やること: 下の提示文を、一字一句変えずに全文打ち直してください。

提示文:
その最期の段落で以下のような言葉が出てきます。

「一人の愚か者が池に投げ入れた石は十人の賢者が集まっても取り返せない」。

編集手帳はこの格言がお好きなようで、
2010年10月22日の編集手帳でも取り上げています。
(大阪地検特捜部の元主任検事による証拠品改竄事件に
ついて書かれた中で)

この格言は、
《A fool can throw a stone in a pond
that 100 wise men can not get out.》
http://www.brainyquote.com/quotes/quotes/s/saulbellow383841.html

Saul Bellowソール・ベローという
アメリカの小説家の言葉です。
(ノーベル文学賞受賞)
原文では十人の賢者ではなく、
「百人の賢者」ですね。

それはともかく、
一人の侵した信用失墜行為は、
多くの人が必死になっても取り戻しがつかない
ということですね。

これと似たような話を昔、
誰かから聞いたことがあるなと
引っかかっていました。

思い出しました。
本家筋の親戚のおばあさんからです。

そこは手広く商売をしていました。
大勢の使用人を抱えて物を販売していました。

以前、別のところに書いたこともありますが、
そのお店の奥にでんと置かれていた巨大な
黒い金庫を今でも良く覚えています。

あるとき、そこのおばあさんが話してくれたのは、
商売で一番大切なことでした。

提示情報:
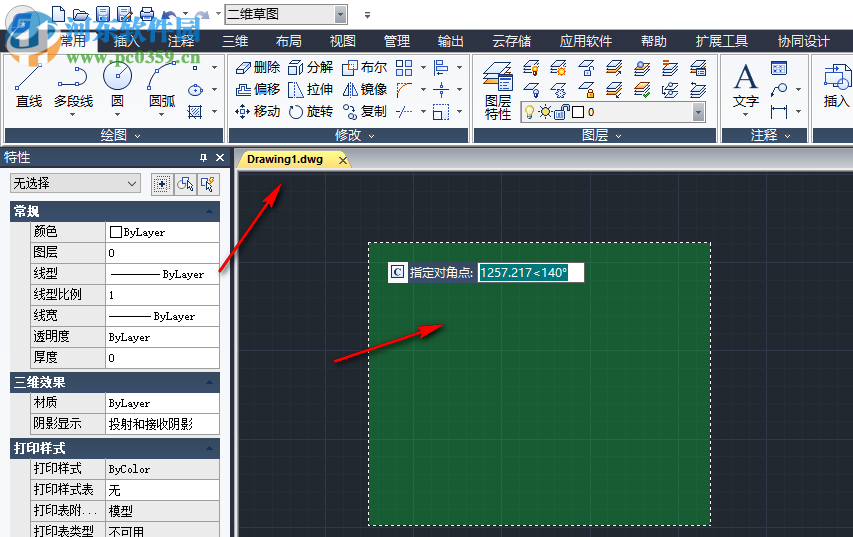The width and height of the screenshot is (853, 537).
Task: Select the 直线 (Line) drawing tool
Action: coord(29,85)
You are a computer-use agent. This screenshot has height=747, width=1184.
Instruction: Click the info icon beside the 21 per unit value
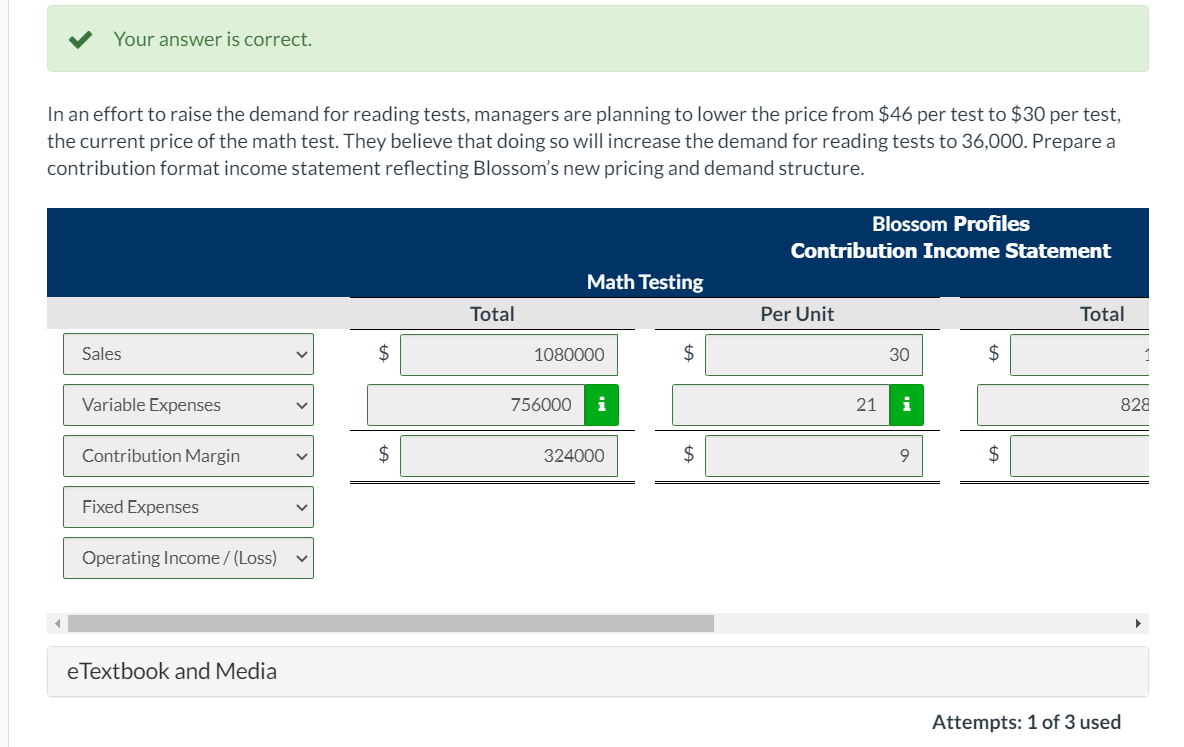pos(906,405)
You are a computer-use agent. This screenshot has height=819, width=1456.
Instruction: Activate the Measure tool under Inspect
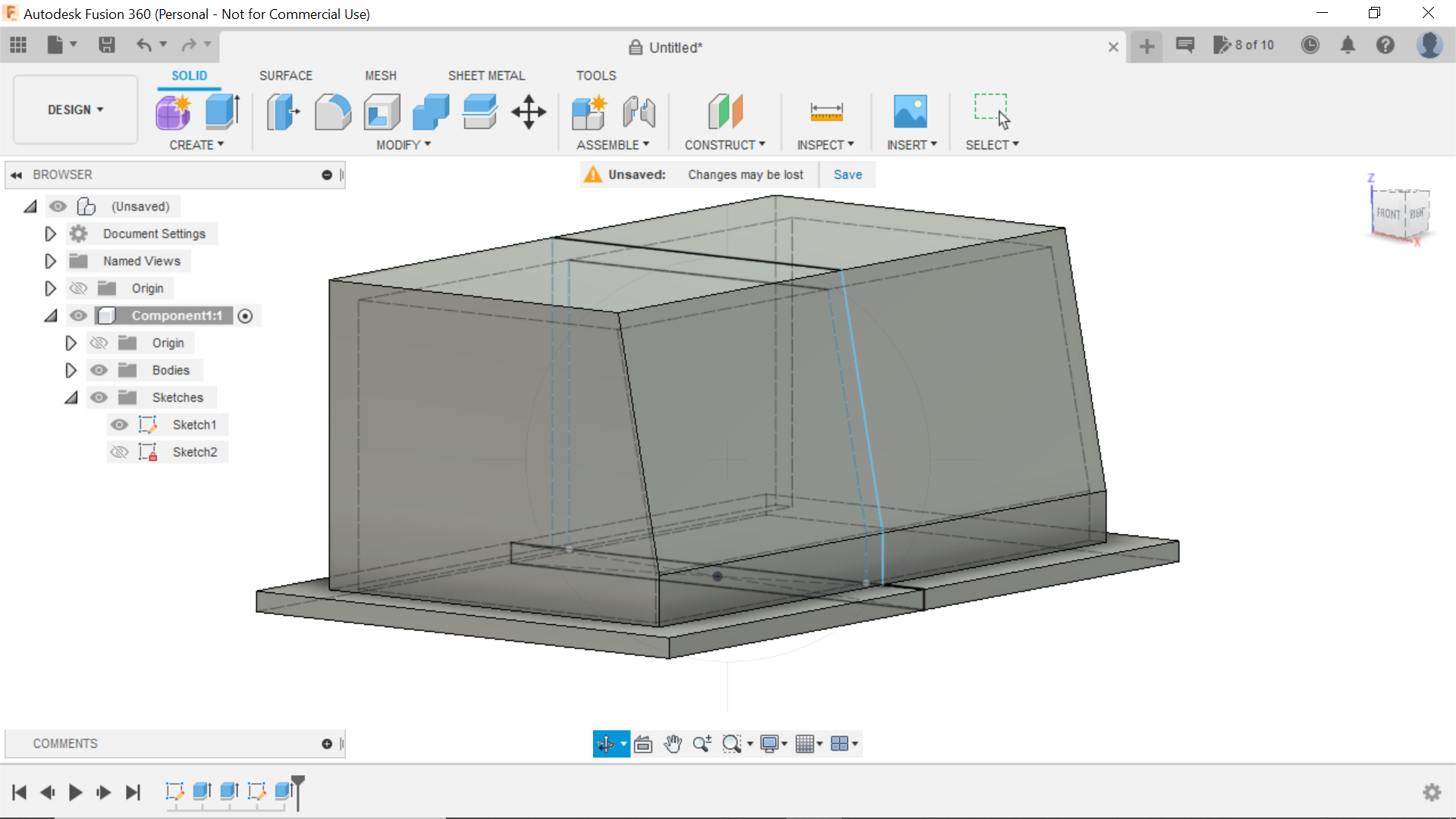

正しい結果:
その最期の段落で以下のような言葉が出てきます。

「一人の愚か者が池に投げ入れた石は十人の賢者が集まっても取り返せない」。

編集手帳はこの格言がお好きなようで、
2010年10月22日の編集手帳でも取り上げています。
(大阪地検特捜部の元主任検事による証拠品改竄事件に
ついて書かれた中で)

この格言は、
《A fool can throw a stone in a pond
that 100 wise men can not get out.》
http://www.brainyquote.com/quotes/quotes/s/saulbellow383841.html

Saul Bellowソール・ベローという
アメリカの小説家の言葉です。
(ノーベル文学賞受賞)
原文では十人の賢者ではなく、
「百人の賢者」ですね。

それはともかく、
一人の侵した信用失墜行為は、
多くの人が必死になっても取り戻しがつかない
ということですね。

これと似たような話を昔、
誰かから聞いたことがあるなと
引っかかっていました。

思い出しました。
本家筋の親戚のおばあさんからです。

そこは手広く商売をしていました。
大勢の使用人を抱えて物を販売していました。

以前、別のところに書いたこともありますが、
そのお店の奥にでんと置かれていた巨大な
黒い金庫を今でも良く覚えています。

あるとき、そこのおばあさんが話してくれたのは、
商売で一番大切なことでした。